▶ Required action:
Continue the text on the engineered Lactococcus lactis strain that degrades β-lactam antibiotics, picking up after its final sentence.

▶ Page text:
==*==
Antibiotic-induced alterations in the gut microbiota are implicated in a wide range of metabolic and inflammatory diseases, as well as with the emergence of antimicrobial resistance and increased risk to secondary infections. β-lactams are the most widely used antibiotics and their broad-spectrum activity is known to cause major disruptions to commensal bacteria in the gut.
Accordingly, there is a pressing need for interventions that protect the native gut microbiota from systemically circulating β-lactams when the antibiotic action is not required in the gut. We engineered a Lactococcus lactis strain that altruistically degrades β-lactam antibiotics through
the secretion and extracellular assembly of a heterodimeric β-lactamase.
The engineered β-lactamase expression system does not confer β-lactam resistance to the producer cell and is encoded in a genetically unlinked, two-gene biosynthesis strategy that is not susceptible to dissemination by horizontal gene transfer.
==*==
▶ Dataset excerpt:
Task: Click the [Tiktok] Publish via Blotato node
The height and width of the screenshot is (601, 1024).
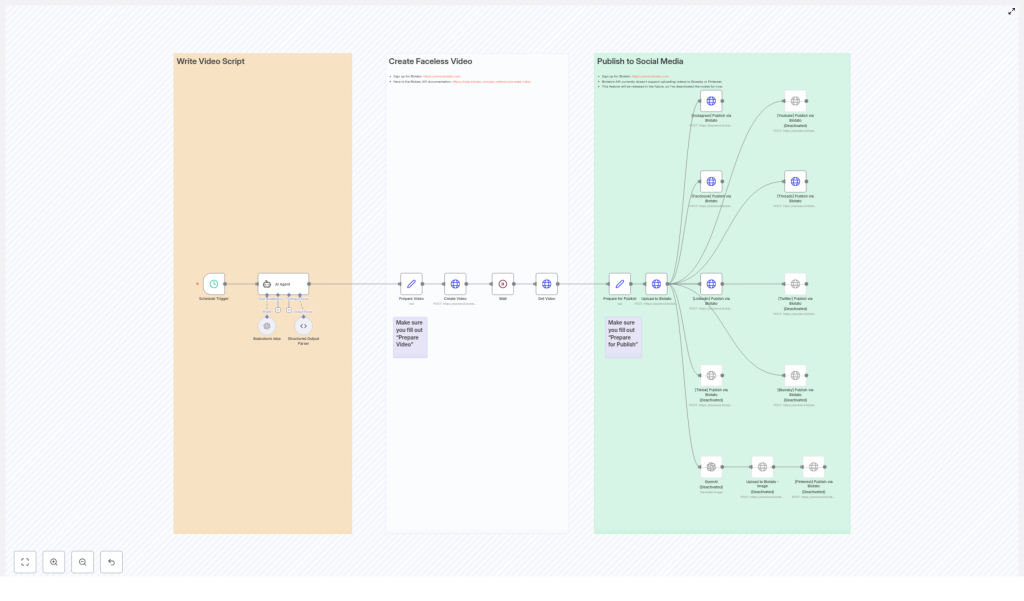Action: (x=710, y=376)
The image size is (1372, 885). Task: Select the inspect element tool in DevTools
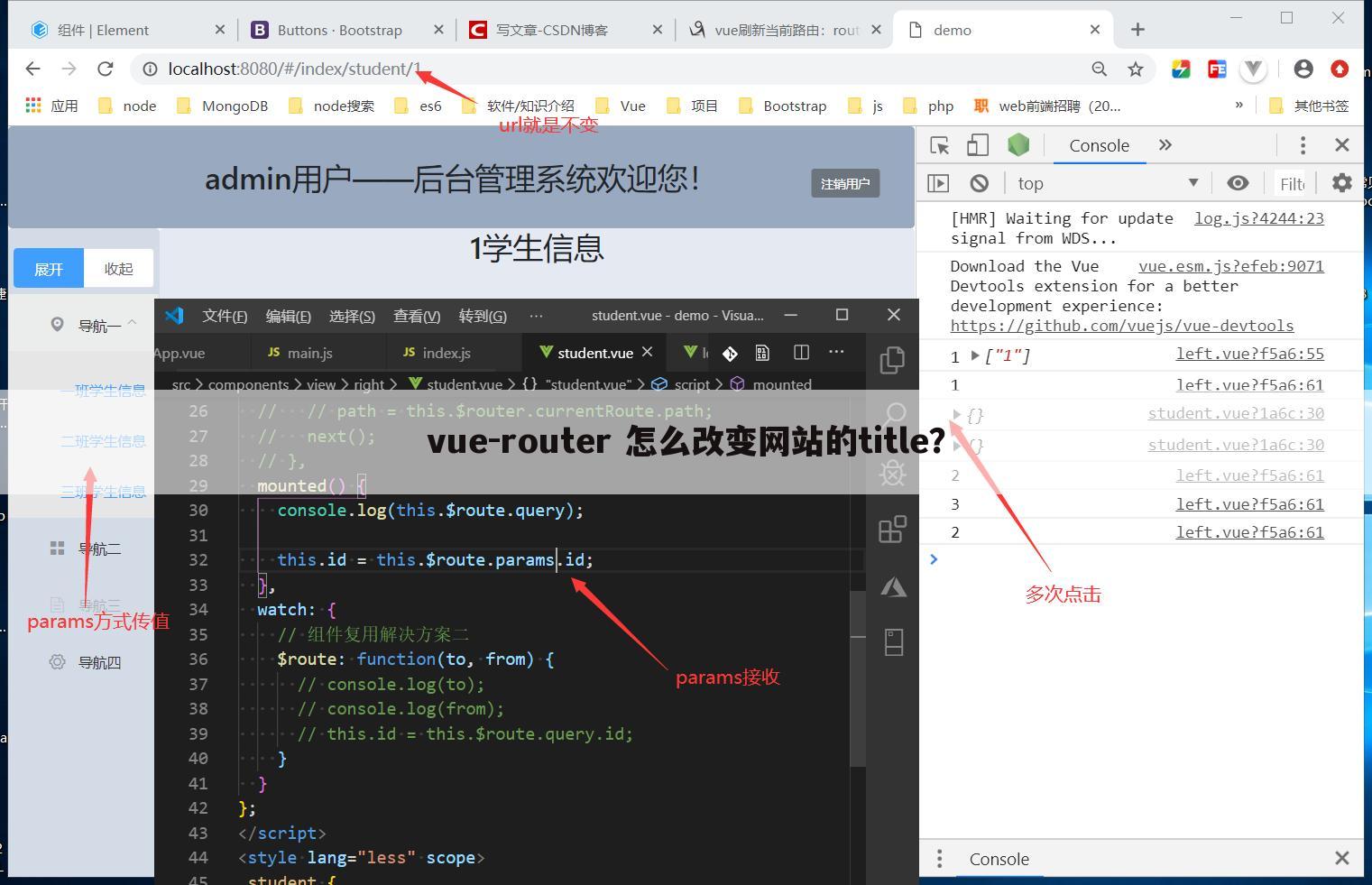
==*==
▶ Task response:
Using a mouse model of parenteral ampicillin treatment, we demonstrate that oral supplementation with our engineered live biotherapeutic product (eLBP) minimizes dysbiosis in the gut without affecting the ampicillin concentration in the serum.
The eLBP precludes the enrichment of antimicrobial resistance genes in the gut
microbiome and prevents the loss of colonization resistance against Clostridioides difficile.
The use of eLBPs that safely degrade antibiotics in the gut could represent a suitable strategy for the prevention of dysbiosis and its associated pathologies.